L’UNION DES TRIBUNAUX ISLAMIQUES (UTI).
Nébuleuse hétéroclite de clans, d’hommes d’affaires et de groupes religieux (modérés et radicaux), l’UTI se forge à l’orée de la Guerre Civile somalienne en 1991. N’exerçant que peu d’influence durant près de dix ans, soit entre 1993 et 2002, les tribunaux n’étaient pas politisés. En effet, ces derniers étaient actifs dans le milieu souterrain qui jouit des rivalités entre les chefs de guerres et l’impuissance du Gouvernement Fédérale de Transition. En parallèle, l’UTI a pu diffuser une vision plus radicale de l’Islam au sein des populations somaliennes, fortement aidée par son éparpillement à l’intérieur du pays, les idées de ce «conglomérat» clanico-religieux séduisent aisément les somaliens, premières victimes des exactions militaires et des interventions étrangères.

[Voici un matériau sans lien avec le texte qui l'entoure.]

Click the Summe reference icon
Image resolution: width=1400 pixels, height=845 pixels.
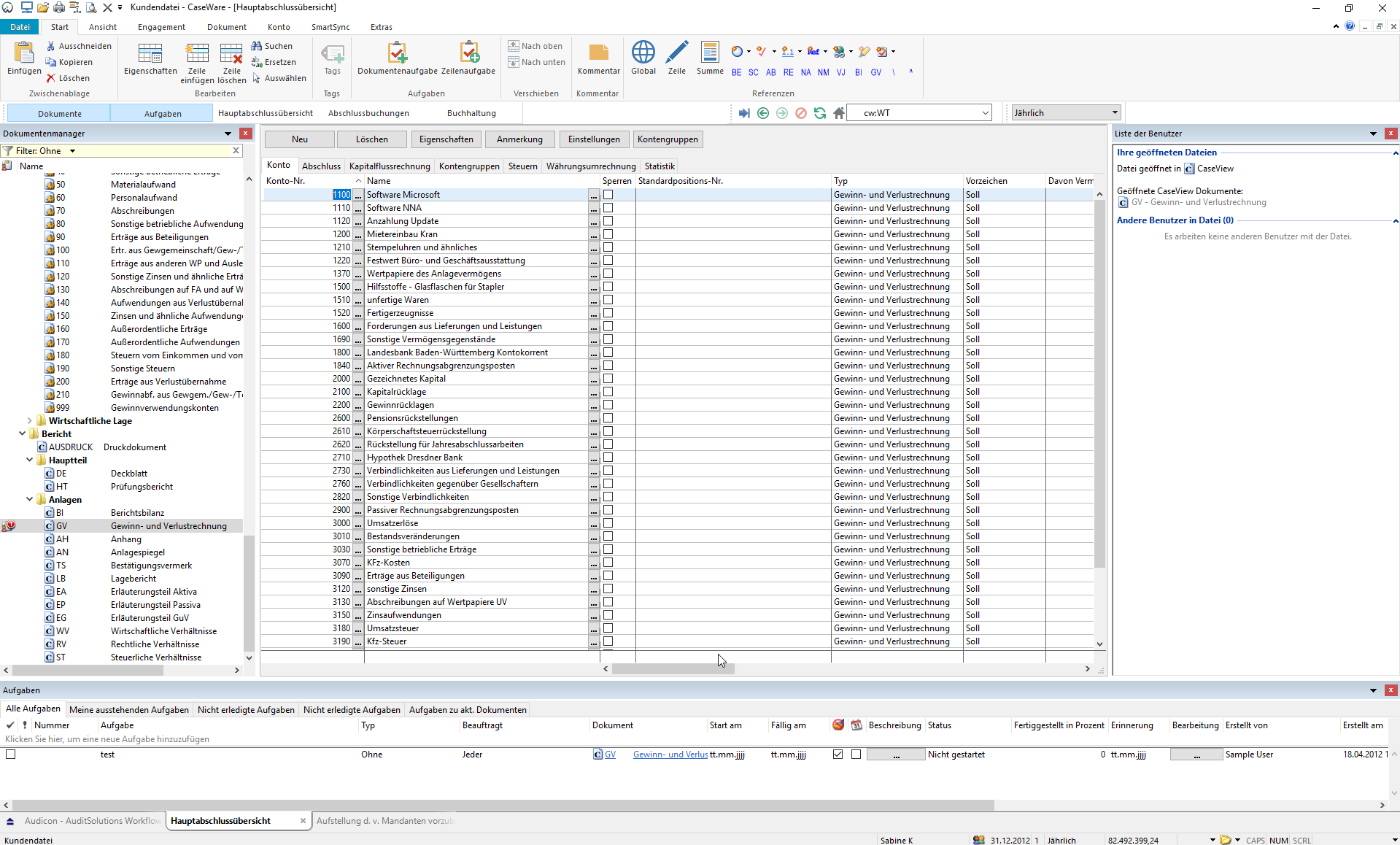click(x=709, y=53)
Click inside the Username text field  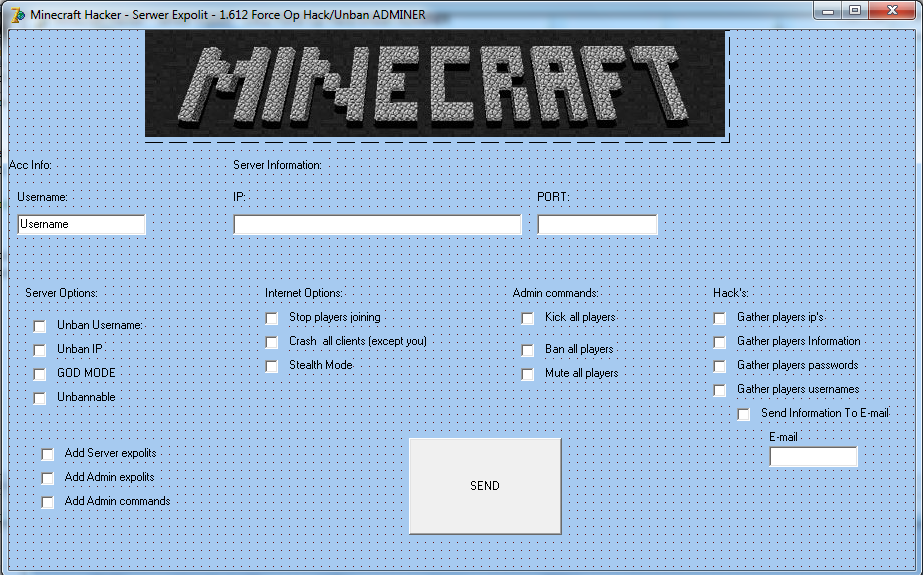point(80,224)
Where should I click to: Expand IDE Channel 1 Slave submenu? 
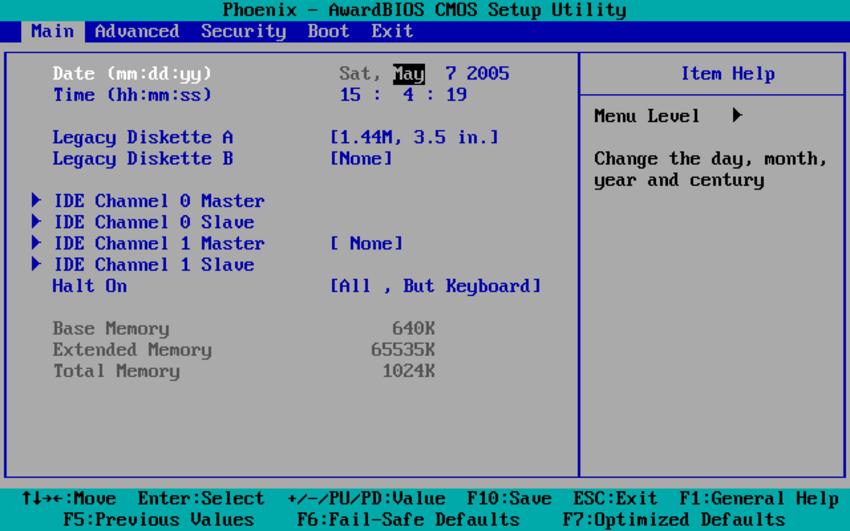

Le GFT et les chefs de guerre, deux acteurs qui personnalisent la défaillance de la Somalie.
Le Gouvernement Fédérale de Transition est créé en 2004 « succède » au Gouvernement National de Transition (2000-2003), reconnu par la communauté internationale, il est toutefois basé à Nairobi, puis à Baidoa au sud-ouest de la Somalie. La capitale, Mogadiscio est donc aux mains d’un panel de seigneurs de guerre issus de clans différents. Par ailleurs, le GFT reste impopulaire et illégitime aux yeux des somalis, et cela pour plusieurs raisons. Premièrement, il est soutenu par l’Ethiopie, l’Union Africaine, les USA, l’Union Européenne et l’ONU, ce qui symbolise l’ingérence de la communauté internationale dans les affaires somaliennes. Ensuite, le GFT entretient des relations avec l’ennemi historique, l’Ethiopie, qui est la principale cible de l’irrédentisme et du nationalisme somalien, ce qui représente une honte pour le pays. Enfin, le GFT ne détient pas d’armée, du moins, un appareil militaire endogène, indépendant et surtout fidèle. Tous ces facteurs induisent le GFT à dépendre du bon vouloir de la communauté internationale, peu motivée à s’aventurer une nouvelle fois en Somalie, l’opération Restore Hope lancée par les USA a refroidi toute ingérence dans ce pays, laissé globalement dans l’oubli.
Un manque de médiatisation qui profite aux chefs de guerre, qui depuis 1991, règnent sur Mogadiscio et les places fortes somaliennes. Entre 1991 et 2006, ces derniers ont développé leurs commerces respectifs, tout en s’adonnant à des actes de pillages, de pirateries maritimes et d’exactions militaires. Tandis que l’un, est internationalement reconnu, mais qui ne bénéficie d’aucune autorité en Somalie, c’est un gouvernement de jure. A l’opposé, des chefs de clans militarisés depuis 1991, qui contrôlent les organes politiques de la République Démocratique de Somalie, mais qui n’est pas reconnu par la communauté internationale. Au milieu de cette mosaïque de rivalités claniques et politiques, l’UTI se militarise et se pose comme le médiateur et l’unificateur de la Somalie.
Mogadiscio la Terrible.
Alors dominée par les clans disséminés dans la capitale, l’UTI, militarisé depuis quelques années, s’emparent rapidement et facilement de Mogadiscio, mettant en déroute les clans qui se replient à Jowhar où ils subirent une énième défaite. L’influence de l’UTI s’étendait également dans le sud-ouest et le long du littoral, contrôlant ainsi, l’Etat somalien amputé du Somaliland et du Puntland depuis 1991 et 1998. Cependant, les nouveaux maîtres de Mogadiscio, ne restèrent au pouvoir que jusqu’en décembre 2006, soit 6 mois. Comment expliquer une domination aussi courte ?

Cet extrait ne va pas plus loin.